_SUPPLIED PASSAGE:_

**********

Pinal Airpark , also known as Pinal County Airpark, is a non-towered, county-owned, public-use airport located  northwest of the central business district of Marana, in Pinal County, Arizona, United States. Silverbell Army Heliport  is co-located with Pinal Airpark. The heliport is a private-use military facility operated by the Arizona Army National Guard.

Pinal Airpark's primary function is to serve as a boneyard for civilian commercial aircraft, where the area's dry desert climate mitigates corrosion of the aircraft. It is the largest commercial aircraft storage and heavy maintenance facility in the world. Even so, many aircraft which are brought here wind up being scrapped. Nearby the 309th Aerospace Maintenance and Regeneration Group at Davis-Monthan Air Force Base provides the same service to the United States federal government.

Aircraft at Pinal Airpark include those formerly operated by Cathay Dragon, Cathay Pacific, Delta Air Lines, Northwest Airlines, Aerosur, Hellenic, Surinam Airways, and other carriers.

History 
Built in 1942 by the Sundt and Del Webb Construction Companies and opened in March 1943, the facility was known as Marana Army Air Field. During World War II, the airfield was under the command of the 389th Army Air Force Base Unit, AAF West Coast Training Center and used as a training base, as part of the 50,000 Pilot Training Program.

Marana conducted basic flight training and the training of transport pilots in instrument flying and navigation, being the home of the 3024th (Pilot School, Basic). Chinese pilots were also trained there. Five satellite airfields were established for Marana during World War II:
 Picacho Field Aux #1 (currently Picacho Stagefield ARNG Heliport )

**********

[Target position records]
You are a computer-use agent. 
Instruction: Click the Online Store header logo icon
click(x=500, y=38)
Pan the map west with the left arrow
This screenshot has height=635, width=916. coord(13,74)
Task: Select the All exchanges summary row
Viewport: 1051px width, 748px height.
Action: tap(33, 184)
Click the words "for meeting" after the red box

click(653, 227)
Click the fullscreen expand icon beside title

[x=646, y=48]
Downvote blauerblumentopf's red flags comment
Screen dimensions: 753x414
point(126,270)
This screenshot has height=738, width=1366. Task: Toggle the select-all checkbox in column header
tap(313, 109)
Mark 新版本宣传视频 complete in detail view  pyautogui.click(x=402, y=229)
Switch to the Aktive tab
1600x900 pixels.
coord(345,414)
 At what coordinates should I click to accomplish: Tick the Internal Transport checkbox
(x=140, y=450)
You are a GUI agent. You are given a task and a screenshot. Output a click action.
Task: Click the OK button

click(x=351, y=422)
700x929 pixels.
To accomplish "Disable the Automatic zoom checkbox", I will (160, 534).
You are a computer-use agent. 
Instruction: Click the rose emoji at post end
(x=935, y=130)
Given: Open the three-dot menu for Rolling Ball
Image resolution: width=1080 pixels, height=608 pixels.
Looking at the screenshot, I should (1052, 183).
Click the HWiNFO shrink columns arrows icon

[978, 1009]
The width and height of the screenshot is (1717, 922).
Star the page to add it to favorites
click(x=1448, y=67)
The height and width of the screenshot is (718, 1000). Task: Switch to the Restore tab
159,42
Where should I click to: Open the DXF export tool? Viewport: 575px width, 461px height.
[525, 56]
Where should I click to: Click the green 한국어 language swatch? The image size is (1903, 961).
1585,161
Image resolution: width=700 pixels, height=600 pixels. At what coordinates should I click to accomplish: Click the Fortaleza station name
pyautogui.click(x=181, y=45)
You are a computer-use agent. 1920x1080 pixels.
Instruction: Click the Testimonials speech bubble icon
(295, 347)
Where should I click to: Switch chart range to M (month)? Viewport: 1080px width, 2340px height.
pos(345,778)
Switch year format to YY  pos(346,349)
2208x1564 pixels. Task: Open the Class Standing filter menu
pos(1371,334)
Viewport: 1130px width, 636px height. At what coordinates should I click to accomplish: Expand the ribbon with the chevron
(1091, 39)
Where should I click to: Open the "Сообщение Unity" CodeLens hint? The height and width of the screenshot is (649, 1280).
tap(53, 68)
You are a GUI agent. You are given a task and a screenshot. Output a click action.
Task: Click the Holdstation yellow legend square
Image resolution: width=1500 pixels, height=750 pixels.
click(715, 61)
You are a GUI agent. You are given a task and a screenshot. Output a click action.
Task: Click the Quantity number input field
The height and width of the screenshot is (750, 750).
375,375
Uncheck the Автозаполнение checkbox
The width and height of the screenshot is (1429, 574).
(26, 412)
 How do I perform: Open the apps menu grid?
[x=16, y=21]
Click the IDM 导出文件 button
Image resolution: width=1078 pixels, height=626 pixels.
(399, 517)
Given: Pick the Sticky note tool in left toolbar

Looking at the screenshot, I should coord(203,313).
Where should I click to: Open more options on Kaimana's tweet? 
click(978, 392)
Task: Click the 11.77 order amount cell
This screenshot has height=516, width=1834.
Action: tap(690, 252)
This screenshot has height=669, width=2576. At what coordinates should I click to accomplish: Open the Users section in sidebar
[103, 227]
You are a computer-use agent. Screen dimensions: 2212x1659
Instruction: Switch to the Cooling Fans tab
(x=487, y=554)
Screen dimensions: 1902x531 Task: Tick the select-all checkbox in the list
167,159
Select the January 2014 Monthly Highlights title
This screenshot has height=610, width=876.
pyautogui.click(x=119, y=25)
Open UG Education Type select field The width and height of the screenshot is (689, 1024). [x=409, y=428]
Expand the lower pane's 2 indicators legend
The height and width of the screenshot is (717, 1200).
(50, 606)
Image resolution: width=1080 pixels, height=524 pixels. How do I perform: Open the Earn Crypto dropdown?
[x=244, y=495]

**********

_THE TASKS:_
a) List every airline that the Pinal Airpark passage names as a former operator of aircraft at the airpark.
b) Set down the Pinal Airpark passage word for word, from "Aircraft at Pinal" up to and including "ARNG Heliport )".
Please rely only on the Pinal Airpark passage, not on the rows.

_RESPONSES BY TASK:_
a)
Cathay Dragon
Cathay Pacific
Delta Air Lines
Northwest Airlines
Aerosur
Hellenic
Surinam Airways

b)
Aircraft at Pinal Airpark include those formerly operated by Cathay Dragon, Cathay Pacific, Delta Air Lines, Northwest Airlines, Aerosur, Hellenic, Surinam Airways, and other carriers.

History 
Built in 1942 by the Sundt and Del Webb Construction Companies and opened in March 1943, the facility was known as Marana Army Air Field. During World War II, the airfield was under the command of the 389th Army Air Force Base Unit, AAF West Coast Training Center and used as a training base, as part of the 50,000 Pilot Training Program.

Marana conducted basic flight training and the training of transport pilots in instrument flying and navigation, being the home of the 3024th (Pilot School, Basic). Chinese pilots were also trained there. Five satellite airfields were established for Marana during World War II:
 Picacho Field Aux #1 (currently Picacho Stagefield ARNG Heliport )